Primary cilia are microtubule-based organelles that extend from the surface of most vertebrate cells (Fig. 1). Our genetic studies revealed that Hedgehog signaling in mammals depends on this organelle. Because aberrant Hedgehog signaling causes human tumors and because there is a large set of human inherited syndromes (the ciliopathies) that disrupt primary cilia, we study the mechanisms that link Hedgehog signaling to the primary cilium and that control cilia formation.

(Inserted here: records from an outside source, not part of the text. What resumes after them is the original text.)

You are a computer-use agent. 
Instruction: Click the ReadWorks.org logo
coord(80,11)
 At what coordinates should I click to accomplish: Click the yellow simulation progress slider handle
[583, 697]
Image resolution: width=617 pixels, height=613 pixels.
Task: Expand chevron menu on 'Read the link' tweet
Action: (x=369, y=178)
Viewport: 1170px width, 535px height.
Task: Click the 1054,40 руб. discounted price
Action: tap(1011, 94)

Changes in cilia structure in different ways have distinct effects on Hedgehog signaling. For example, KIF7 is an evolutionarily conserved component of the Hh signaling pathway that is required to relay signals from the membrane protein Smoothened (Smo) to the transcription factors of the Ci/Gli family, and mouse Kif7 mutants show a mild expansion of Hh-dependent cell types in the neural tube (Fig. 1A). Mouse Kif7 mutants also make long, abnormal cilia (Fig. 1B). We showed that purified KIF7 protein binds directly to the plus-ends of growing microtubules, where it controls microtubule dynamics. In vivo, KIF7 localizes to cilia tips, where it organizes a compartment where Gli activation can be correctly regulated by Hh ligand (He et al., 2014).
The lab is currently interested in defining the signals that control whether or not cells in the animal make cilia. For example, we identified Tau Tubulin Kinase 2 (TTBK2) as an essential regulator of the initiation of ciliogenesis (Goetz et al., 2012). To study the control of cilia formation, we generated double transgenic animals in which cilia are marked with a red fluorescent protein and the basal bodies that template cilia are marked with green fluorescent protein. These studies have led us to discover that ciliogenesis is regulated by lineage-specific mechanisms that are recapitulated in stem cells derived from specific embryonic lineages (Bangs et al., 2015).
We continue to identify and characterize new mutations that affect neural patterning and ciliogenesis.